There isn't a medical application out there at Class II or above that uses exactly one processor to run it. Why? Because one Master and one Safety can backcheck each other and make sure that a single point of failure won't cause a patient to die. I worked on one Class III apheresis machine that had 14 processors in it, and each one was needed.

This is off-topic but I'd love to know what Class II and Class III mean in this context. MedicalApplicationClasses? -- StevenNewton

[Class I is a device for which the controls are sufficient to provide reasonable assurance of the safety and effectiveness of the device.

Class II is a device used to support or sustain human life and requires "special controls" to assure the safe and effective operation of the instrument.

Class III is the most stringent regulatory category for medical devices. Class III devices are usually those that support or sustain human life, are of substantial importance in preventing impairment of human health, or which present a potential, unreasonable risk of illness or injury.

You can learn more by going to the FDA site and looking at the provisions of the Food, Drug, and Cosmetic Act. Medical device classification is covered under Section 501 [http://www.fda.gov/opacom/laws/fdcact/fdcact5a.htm].]

Simpler is not always better. It smacks of DesertIslandFallacy.
• That's not so much the issue as is PrincipleOfLeastPower; it's the specific kind of simplicity that aids analysis, not just any old kind of simplicity.

Tell me that having 14 processors doesn't make some aspect of it simpler. Ideally, one _never_ adds complexity for complexity's sake. Most likely it simplifies some aspect of fault-tolerance; it's a lot easier to deal with one failing processor among several than one failing transistor among several in a single processor. Simplification of the proof/demonstration of tolerance is still simplification. --WilliamUnderwood

This is reaching back a half dozen years or so, and some of the details have faded. The apheresis machine had six pumps that all operated independently. Each of the six axes had a board with two processors; a primary and a safety. One CPU was for external communications and wasn't critical to the instrument's safe operation. The last processor did all the UI and instrument management stuff, I think, but I don't remember.

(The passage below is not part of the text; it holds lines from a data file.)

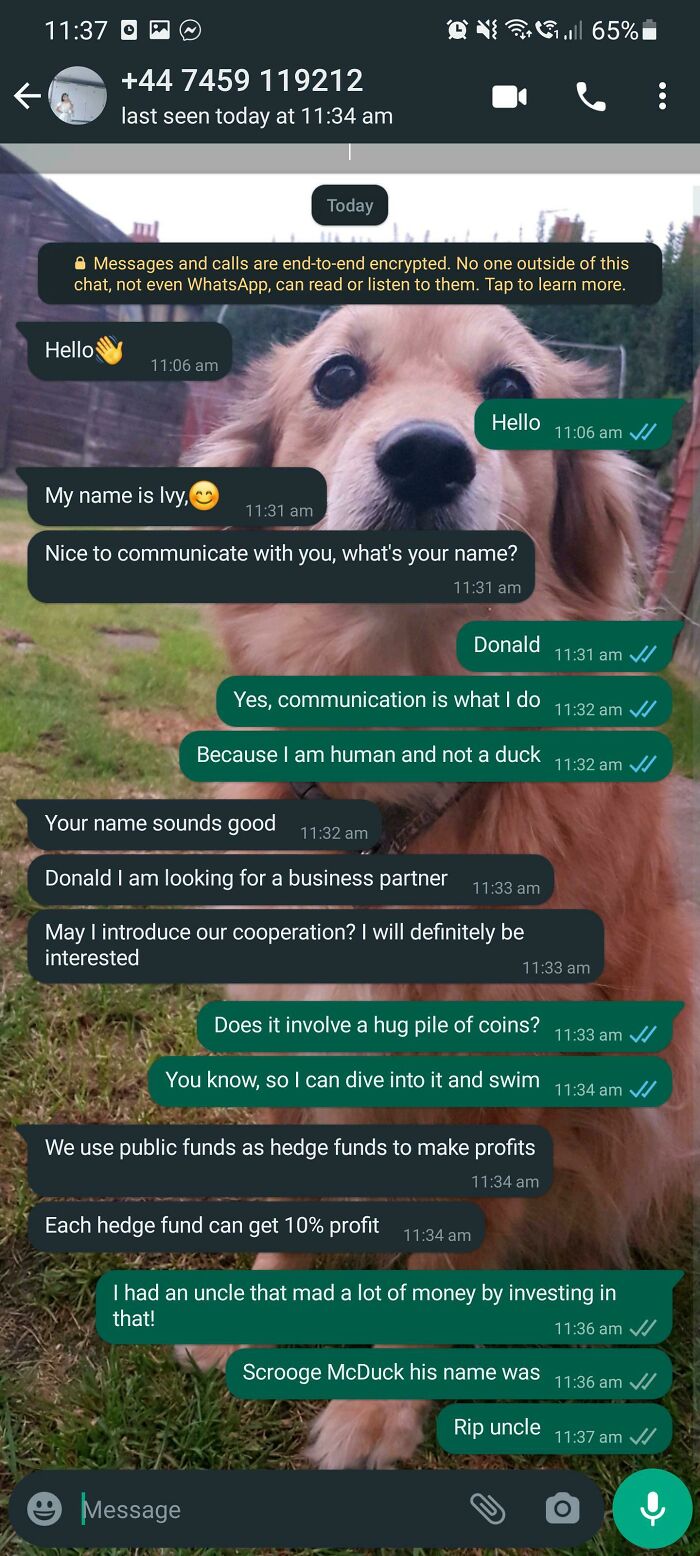Tap the Today date chip
The width and height of the screenshot is (700, 1556).
349,205
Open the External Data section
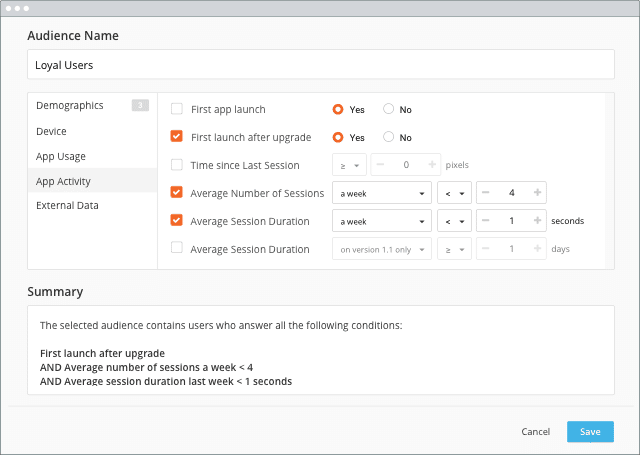 pyautogui.click(x=67, y=205)
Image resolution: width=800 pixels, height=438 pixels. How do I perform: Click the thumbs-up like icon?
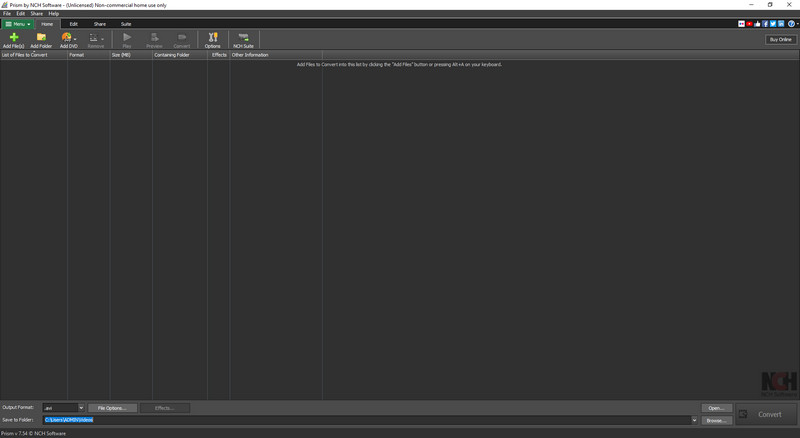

This is where the details really begin to break up. As I recall, each of the six axes had a primary CPU that was on the board most closely related to the axis. However, the safety CPU was on a different board, randomly assigned at power up or procedure start or something. The idea was that a complete CPU board failure wouldn't freeze up an axis. The safety processor would take over (from afar) and finish the procedure. This was kinda important when you had as much as a liter and a half of the patient's blood hanging around in tubes, pumps, bags, centrifuge, and various other plumbing.

So, the use of all those 14 processors was important. This was not a case of doing something in a complex way because the simple solution was too hard.
Multiple engines are also needed for redundancy. In case of one failing, there is another to take place of the failing or non-functioning engine. Both in the military and in commercial aviation, by having properly-trained pilots this redundancy outweighs the statistical complexity.

Speaking of pilots, airliners have a pilot and a co-pilot, and to prevent a single point of failure they aren't allowed to have the same in-flight meal.
I think accounting goes against this -- after all, its heart is DoubleEntryBookkeeping. This system involves making at least two entries for every transaction: a debit in one account, and a corresponding credit in another account. The sum of all debits should always equal the sum of all credits, providing a simple way to check for errors. But... by the rule stated at the beginning of this page, double entry actually increases the likehood of errors, doesn't it?

Yes, it should approximately double the overall likelihood of an error occurring, but it greatly decreases the probability of having an error without knowing that it exists.
IIRC, back when US fighercraft had code numbers in the teens, the USAF birds (F-15, F-16) had one engine and navy birds (F-14, F-18) had two. I'm guessing that the theory was that loss of power was much more catastrophic in the Navy than the Air Force, considering how often the Navy is flying over water.